------ Study text ------
Vaccination and Herd Immunity
- Junessa Masaya
- Apr 17
- 4 min read
HSC Biology | Study Notes
Vaccination and herd immunity are a key part of NSW Biology Stage 6, Module 7, Infectious Disease. This topic matters because the syllabus specifically includes vaccination, including passive and active immunity, and asks students to interpret data about the portion of a population that is immune or immunised. HSC materials also directly link increased vaccine coverage with lower disease incidence and explain this in terms of herd immunity.
In this lesson
how vaccines work
what active immunity is
what herd immunity means
why vaccination coverage matters
how these ideas are used in Module 7
What is vaccination?
Vaccination is the use of a vaccine to stimulate an immune response without causing the full disease.
A 2023 HSC marking guideline states that vaccinations are used to initiate an immune response using a form of the pathogen or antigen that will not result in infection.
Why vaccination matters
Vaccination helps the body:
recognise a pathogen safely
activate the adaptive immune response
form memory cells
respond more quickly in future exposure
How vaccines work
Vaccines work by exposing the body to an antigen from a pathogen.
------
• **Work task 1**: In the study notes on vaccination and herd immunity, which module of NSW Biology Stage 6 covers this topic?
• **Work task 2**: Write the next part of the study notes on vaccination and herd immunity, picking up after their final sentence.
------ Record extracts ------
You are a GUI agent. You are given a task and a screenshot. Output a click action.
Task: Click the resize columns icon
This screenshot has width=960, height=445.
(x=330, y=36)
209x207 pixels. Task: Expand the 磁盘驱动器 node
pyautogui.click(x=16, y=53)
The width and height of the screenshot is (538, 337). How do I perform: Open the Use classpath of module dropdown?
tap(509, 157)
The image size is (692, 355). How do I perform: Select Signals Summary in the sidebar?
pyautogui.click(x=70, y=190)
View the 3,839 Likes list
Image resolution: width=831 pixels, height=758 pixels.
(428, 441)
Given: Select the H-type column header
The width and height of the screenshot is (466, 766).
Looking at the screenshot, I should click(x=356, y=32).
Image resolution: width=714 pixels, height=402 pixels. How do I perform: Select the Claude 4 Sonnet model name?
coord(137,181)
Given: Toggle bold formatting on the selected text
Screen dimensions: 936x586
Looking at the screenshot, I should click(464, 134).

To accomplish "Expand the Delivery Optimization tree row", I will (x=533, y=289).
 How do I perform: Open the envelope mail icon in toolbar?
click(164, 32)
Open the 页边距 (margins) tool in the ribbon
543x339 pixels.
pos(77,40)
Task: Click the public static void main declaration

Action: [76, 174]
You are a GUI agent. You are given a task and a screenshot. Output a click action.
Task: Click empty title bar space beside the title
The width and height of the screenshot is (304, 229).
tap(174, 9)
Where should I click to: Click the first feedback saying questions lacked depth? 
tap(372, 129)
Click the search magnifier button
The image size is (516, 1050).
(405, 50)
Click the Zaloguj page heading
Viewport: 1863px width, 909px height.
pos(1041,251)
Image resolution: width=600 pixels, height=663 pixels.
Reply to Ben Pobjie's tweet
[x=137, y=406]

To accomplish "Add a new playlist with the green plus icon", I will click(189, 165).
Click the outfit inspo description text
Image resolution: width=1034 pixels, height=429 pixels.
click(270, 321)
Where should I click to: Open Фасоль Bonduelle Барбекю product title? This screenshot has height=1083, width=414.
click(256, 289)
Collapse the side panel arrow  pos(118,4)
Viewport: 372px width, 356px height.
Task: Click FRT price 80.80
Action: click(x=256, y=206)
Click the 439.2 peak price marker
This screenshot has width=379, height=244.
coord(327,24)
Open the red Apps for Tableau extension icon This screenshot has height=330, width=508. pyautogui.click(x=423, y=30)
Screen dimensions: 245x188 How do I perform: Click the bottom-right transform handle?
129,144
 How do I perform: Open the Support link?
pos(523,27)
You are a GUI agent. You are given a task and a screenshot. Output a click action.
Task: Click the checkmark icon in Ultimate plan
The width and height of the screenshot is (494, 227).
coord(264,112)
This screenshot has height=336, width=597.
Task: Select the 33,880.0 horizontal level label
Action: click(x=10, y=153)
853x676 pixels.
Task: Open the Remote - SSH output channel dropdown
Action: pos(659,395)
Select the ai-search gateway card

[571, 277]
------
• **Answer section 1**: Module 7, Infectious Disease.

• **Answer section 2**:
What happens after vaccination
The HSC marking guidance for an mRNA vaccine explains that:
vaccine material enters cells
a pathogen protein is produced
that protein acts as a foreign antigen
B cells and T cells respond
memory B and T cells remain
these memory cells allow a rapid future response if the real pathogen is encountered later
Key idea
A vaccine does not need to cause full disease to create protection. It needs to stimulate the immune system enough to produce memory.
Active immunity
Active immunity is immunity produced when a person’s own immune system responds to an antigen and creates memory cells.
The syllabus specifically includes vaccination in the context of active immunity.
Why vaccination gives active immunity
Vaccination gives active immunity because:
the person’s own B cells and T cells are activated
antibodies are produced
memory cells remain after the response
A 2021 HSC marking guideline states that after vaccination, memory B and T cells remain, providing active immunity that allows for a rapid future response.
Important point
Active immunity is different from passive immunity because the body is making its own immune response and memory.
Herd immunity
Herd immunity happens when enough people in a population are immune that disease spread is reduced, helping protect even people who are not immune.
A Module 7 HSC support document explains herd immunity as the greater the proportion of people who are immunised, the better the protection for everyone in the population, including those who are too young to be vaccinated.
Why herd immunity matters
Herd immunity matters because it:
reduces host-to-host spread
lowers the chance that a pathogen reaches vulnerable people
helps protect people who cannot be vaccinated
HSC-style example
A 2025 HSC question identifies the benefit of achieving more than 95% vaccination for an infectious disease as protecting the small proportion who are not vaccinated.
Vaccination coverage
Vaccination coverage is the proportion of the population that has been vaccinated.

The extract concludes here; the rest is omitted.